* Directive A *
According to the home price article, roughly how large an area was used for the training data?
* Directive B *
List every column that the home price article names for the sample output file.
* Directive C *
Translate this sentence from the home price article into Spanish: "I used multi-variant linear regression to build the model."

When putting you’re home for sale on the real estate market, researching sale prices is always necessary. You can rely on realtors experience in a geographic area, use Zillow’s Zestimate or troll through listings on various real estate web sites to make somewhat educated guesses. Your best bet is probably to hire a professional. For me, it was of interest to build a model for predicting a price based on other homes for sale in the area.
The goal was to:
- collect geographically local property data on other properties for sale
- build a mathematical model with sample data representative of the property attributes
- plug in the corresponding attributes of my house to predict a sale price
The number of houses on the market change on a daily basis as can the prices during the sale period. I wanted the ability to quickly pull current data, build a model and predict a price at anytime so I implemented the following:
- a script to scrape data from realtor.com
- code to build a model with property attributes using multi-variant linear regression
- the ability to input the corresponding property attributes of my house into the model to predict a sale price
The data is scraped from realtor.com. This web site allows looking at properties for sale in localized geographic region. Data could be scraped for many geographic regions creating a large data sample or you can scope the data to an area where fewer property attributes become more relevant. Many people reference Zestimate for home price estimates. For my neighborhood, for example, the estimates are too low. Other neighborhoods have estimates much too high. I suspect the algorithm used is very general and doesn’t account for geographic uniqueness. Relevant attributes unique to my geographic area are gorgeous mountain views. Some properties have exceptional mountain views, others do not. I choose to scope the the area of data used for the training set to roughly a 5 mile radius. The actual boundaries are set by realtor.com. The number of properties for sale in the area currently averages about 140. A small set for high accuracy but turned out to be big enough to get an estimate comparable to professional advice.
Scraping data for the training set is done using Python and the BeautifulSoup package to help parse the page content. The flow of execution implemented is roughly:
Open a file for output
load the realtor.com local region page
while there are more properties to read:
read property data block
parse the desired attribute values
write attributes to output file
if at end of listing page:
if there are more pages:
load next page
close output file
Executing the script produces a file with content looking like:
5845 Wisteria Dr city st zip Homestar Properties, 234900, 4, 3, 1225, 88
165 Timber Dr city st zip, The Platinum Group, 1200000, 7, 5, 7694, 520
6380 Winter Haven Dr city st zip Pink Realty Inc., 544686, 4, 4, 5422, 25
The columns correspond to address, realtor name, price, # of bedrooms, # of bathrooms, square footage and acreage. Additional values not shown here are year built, whether or not the property has a view, kitchen is update or not, bathroom is updated or not. The acreage value is multiplied by 100 in the output file to produce an integer value for easier matrix arithmetic. The address and realtor name is not used in the building of the model, however it is useful when comparing page scrapes to determine which properties are new to the list and which ones have sold.
Building the Model
The output file from the web page scrape becomes the training set used to build the model. I used multi-variant linear regression to build the model. It is a reasonable approach for supervised learning where there are many attribute inputs and one calculated value output. In this case the predicted price is the output.

[Dataset entries]
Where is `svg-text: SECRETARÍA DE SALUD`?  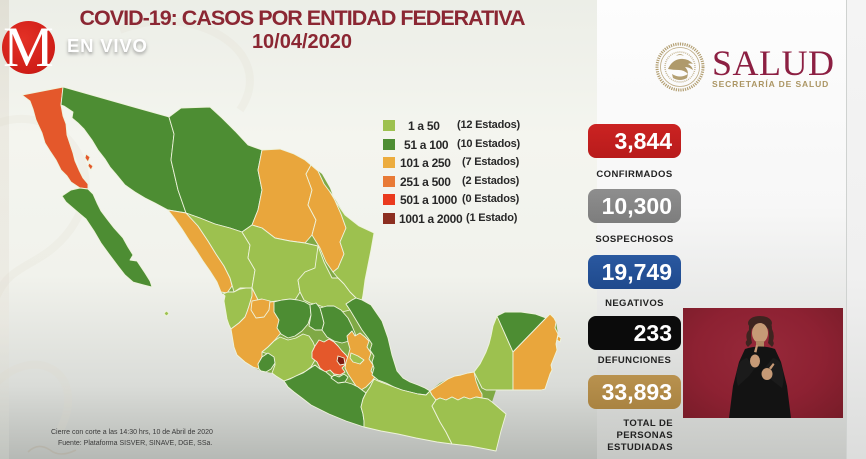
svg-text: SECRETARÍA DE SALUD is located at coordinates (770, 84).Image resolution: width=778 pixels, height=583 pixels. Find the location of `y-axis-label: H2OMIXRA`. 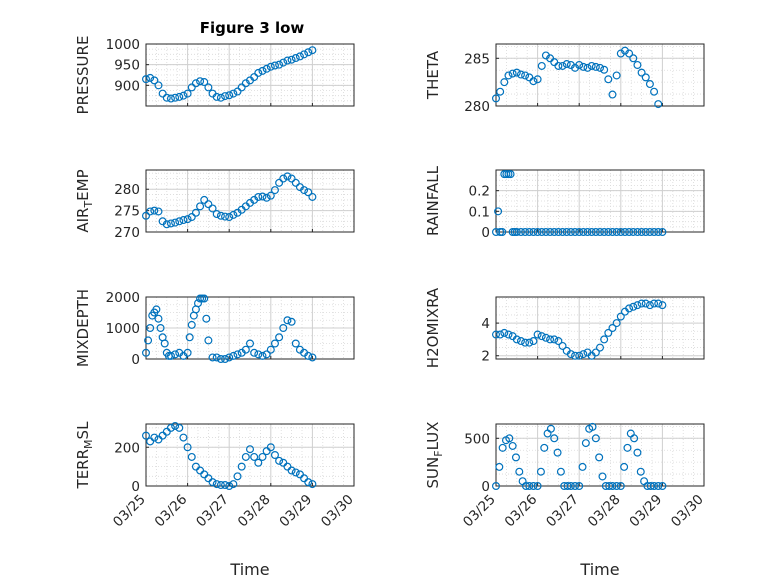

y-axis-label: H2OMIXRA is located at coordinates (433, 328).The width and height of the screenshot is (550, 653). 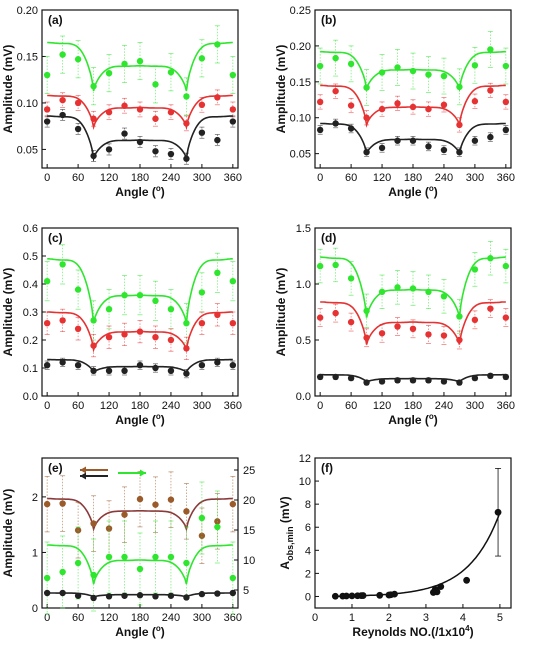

* Answer space A *
Roughly a 5 mile radius.

* Answer space B *
- Address
- Realtor name
- Price
- Number of bedrooms
- Number of bathrooms
- Square footage
- Acreage

* Answer space C *
Utilicé regresión lineal multivariante para construir el modelo.